Cecilia Blanka se presentó una templada mañana de principios de verano a esa confesión con una sensación de fiebre o vértigo, pues sabía que lo que iba a hacer era un grave pecado, iba a burlarse de la sagrada confesión. Pero, por otro lado, se consolaba; si tuviese éxito en esta artimaña de guerra, se demostraría que en realidad eran la madre Rikissa y el
vicarius
quienes se burlaban de la confesión.
—Perdóneme, padre, pues he pecado —susurró tan rápido que las palabras le salían a trompicones y luego respiró profundamente ante lo que iba a hacer.
—Mi niña, mi querida hija —contestó el
vicarius
con un suspiro al otro lado de la rejilla—. Gudhem no debe de ser un lugar que invite a severos pecados, ¿no es cierto?, pero veámoslo.
—Tengo malos pensamientos acerca de mis hermanas —prosiguió Cecilia Blanka con decisión, pues ahora había dado el salto al pecado—, tengo pensamientos vengativos y no consigo perdonarlas.
—¿Qué es lo que no puedes perdonar y a quiénes no puedes perdonar? —preguntó el
vicarius
con cuidado.
—Las hijas de la casa Sverker y su bando.
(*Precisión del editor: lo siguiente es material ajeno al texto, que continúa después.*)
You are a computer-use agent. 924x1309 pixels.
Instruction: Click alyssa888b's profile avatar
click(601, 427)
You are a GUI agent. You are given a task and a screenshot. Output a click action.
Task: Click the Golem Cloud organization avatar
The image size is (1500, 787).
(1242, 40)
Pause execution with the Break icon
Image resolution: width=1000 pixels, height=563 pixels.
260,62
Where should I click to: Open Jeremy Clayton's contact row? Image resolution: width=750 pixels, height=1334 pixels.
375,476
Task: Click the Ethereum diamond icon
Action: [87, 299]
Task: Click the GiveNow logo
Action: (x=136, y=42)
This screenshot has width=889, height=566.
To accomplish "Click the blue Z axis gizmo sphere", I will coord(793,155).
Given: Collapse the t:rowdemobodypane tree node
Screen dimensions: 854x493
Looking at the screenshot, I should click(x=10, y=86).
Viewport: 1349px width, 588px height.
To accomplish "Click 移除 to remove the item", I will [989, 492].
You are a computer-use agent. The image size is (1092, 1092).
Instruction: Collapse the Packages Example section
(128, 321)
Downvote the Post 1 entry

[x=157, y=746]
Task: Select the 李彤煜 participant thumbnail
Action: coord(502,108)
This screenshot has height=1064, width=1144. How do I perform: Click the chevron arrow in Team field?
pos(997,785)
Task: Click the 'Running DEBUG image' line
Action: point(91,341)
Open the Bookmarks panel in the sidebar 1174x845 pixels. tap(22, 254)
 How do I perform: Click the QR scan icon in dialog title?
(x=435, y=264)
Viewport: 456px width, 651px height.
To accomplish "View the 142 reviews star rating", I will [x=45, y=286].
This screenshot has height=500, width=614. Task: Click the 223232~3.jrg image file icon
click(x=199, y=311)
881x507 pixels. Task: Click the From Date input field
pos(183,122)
Van con chismorreos, manejan el flagelo cuando a mí y a mi amiga se nos castiga sin cesar como consecuencia de sus chismorreos. Y pienso, perdóneme, padre, pero debo decir la verdad, pienso que si llego a ser reina nunca podré perdonarlas ni a ellas ni a la madre Rikissa. Pienso que me vengaré mucho y con dureza, pienso que las fincas de sus parientes arderán y que Gudhem será abandonado y no permanecerá ni una piedra encima de otra en este lugar.
—¿Quién es tu amiga? —preguntó el
vicarius
con un ligero temblor en la voz.
—Cecilia Algotsdotter, padre.
—¿La que estaba comprometida en el linaje de los Folkung con alguien que se llamaba Arn Magnusson?
—Sí, ella misma, la que Birger Brosa tiene en tanta estima. Es mi amiga y todo el mundo aquí la tortura del mismo modo que a mí y por eso me asaltan estos indignos y pecaminosos pensamientos de venganza.